Since the 1980s, first large scale commercial farmers and now resettlement farmers have shifted from growing maize to other higher value commodities, for the same perfectly sound reasons. Since the 2000s, food production is even less resilient than it was in the 1990s, due to the lack of last-resort irrigation, either on state or private large-scale farms. The maize surplus era of the 1980s, when both communal and commercial farmers were growing large quantities, backed by government support, has long gone. But this does not mean that Zimbabwe’s agricultural sector is a ‘basket case’. It has restructured, and is confronted by new problems, requiring new solutions. Dreaming of the 1980s will not help.

What should we conclude? Here are four thoughts to end on:

  1. Zimbabwe has often imported food, and will continue to do so. This is not a bad thing if the prices are reasonable, and trade is efficient. However in times of regional drought, this is risky, and an emphasis on local production, and strategic reserves, is needed. As argued a decade ago by Thom Jayne and Mandi Rukuni, a simplistic policy approach to national food self-sufficiency does not make sense. Expensive, overflowing grain silos may not be the best indicator of a sound food economy, but instead there is a need for a resilient system that involves managed imports in times of drought combined with improvements in local production.
  2. Drought proofing such production is needed as a core policy to improve the resilience of the system. This includes improving storage systems, so that people can tide over from one season to the next; encouraging switching to drought resistant crops such as small grains, and continuing to invest in drought tolerant maize varieties; improving irrigation systems, including very small scale water harvesting systems, as well as ‘schemes’; and focusing on livestock as an important asset for exchange in times of drought.

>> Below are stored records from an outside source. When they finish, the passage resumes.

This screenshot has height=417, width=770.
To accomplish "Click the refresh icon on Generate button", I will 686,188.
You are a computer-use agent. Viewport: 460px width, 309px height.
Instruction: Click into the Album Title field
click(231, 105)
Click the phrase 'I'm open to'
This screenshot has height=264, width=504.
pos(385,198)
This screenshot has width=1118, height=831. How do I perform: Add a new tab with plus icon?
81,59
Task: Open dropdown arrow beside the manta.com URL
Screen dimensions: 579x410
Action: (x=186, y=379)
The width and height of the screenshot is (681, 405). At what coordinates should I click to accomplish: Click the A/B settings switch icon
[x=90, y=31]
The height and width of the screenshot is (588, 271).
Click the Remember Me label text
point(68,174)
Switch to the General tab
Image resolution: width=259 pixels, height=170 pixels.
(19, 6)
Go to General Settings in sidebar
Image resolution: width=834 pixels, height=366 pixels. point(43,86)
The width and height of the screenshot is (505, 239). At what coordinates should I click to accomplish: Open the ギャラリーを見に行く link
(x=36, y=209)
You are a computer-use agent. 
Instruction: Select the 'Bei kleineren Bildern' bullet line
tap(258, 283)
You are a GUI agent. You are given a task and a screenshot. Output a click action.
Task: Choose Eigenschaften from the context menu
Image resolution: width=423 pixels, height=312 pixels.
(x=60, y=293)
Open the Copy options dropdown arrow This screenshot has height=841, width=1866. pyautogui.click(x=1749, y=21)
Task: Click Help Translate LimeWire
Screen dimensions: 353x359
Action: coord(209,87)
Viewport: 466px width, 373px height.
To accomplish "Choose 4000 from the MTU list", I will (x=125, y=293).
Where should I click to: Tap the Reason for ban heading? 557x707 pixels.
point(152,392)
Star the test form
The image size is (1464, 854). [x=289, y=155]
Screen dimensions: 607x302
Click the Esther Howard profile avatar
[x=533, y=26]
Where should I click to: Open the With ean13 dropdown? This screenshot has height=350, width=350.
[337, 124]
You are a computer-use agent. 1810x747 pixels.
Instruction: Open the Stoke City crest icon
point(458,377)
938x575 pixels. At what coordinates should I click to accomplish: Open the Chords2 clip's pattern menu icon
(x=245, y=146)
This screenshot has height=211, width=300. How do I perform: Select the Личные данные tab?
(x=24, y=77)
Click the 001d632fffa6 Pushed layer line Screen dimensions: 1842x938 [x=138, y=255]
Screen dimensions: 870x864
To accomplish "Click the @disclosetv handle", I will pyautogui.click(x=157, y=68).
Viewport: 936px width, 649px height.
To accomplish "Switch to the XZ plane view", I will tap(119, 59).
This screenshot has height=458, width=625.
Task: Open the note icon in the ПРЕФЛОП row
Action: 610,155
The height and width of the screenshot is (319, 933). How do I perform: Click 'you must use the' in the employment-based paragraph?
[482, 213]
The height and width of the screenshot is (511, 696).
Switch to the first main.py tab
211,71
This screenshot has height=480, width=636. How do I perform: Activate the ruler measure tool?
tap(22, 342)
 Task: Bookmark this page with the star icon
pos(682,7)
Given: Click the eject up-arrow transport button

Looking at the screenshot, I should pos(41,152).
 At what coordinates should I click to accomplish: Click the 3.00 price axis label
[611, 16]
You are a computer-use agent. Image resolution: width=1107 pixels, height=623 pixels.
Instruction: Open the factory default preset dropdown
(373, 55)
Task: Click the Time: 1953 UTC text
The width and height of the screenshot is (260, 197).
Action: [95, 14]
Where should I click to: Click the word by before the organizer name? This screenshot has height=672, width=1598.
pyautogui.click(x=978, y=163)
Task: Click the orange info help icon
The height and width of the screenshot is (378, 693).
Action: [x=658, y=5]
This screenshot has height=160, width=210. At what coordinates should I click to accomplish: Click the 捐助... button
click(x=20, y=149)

  3. Price and market incentives need to ensure that it pays to grow food crops, and there is a balance between maize and tobacco production overall. This includes extending contracting systems to food crops, and improving input supply and other support to ensure that food crops are profitable. Efficient grain markets are essential to avoid distortions.
  4. Investment should be focused on areas where surplus production is possible, and this must include first and foremost the A1 resettlement areas. Ensuring effective market links so that such surpluses can be exchanged locally and regionally will be important. This will mean investment in roads, transport and so on, and avoid any restrictions on movement of grain and agricultural commodities.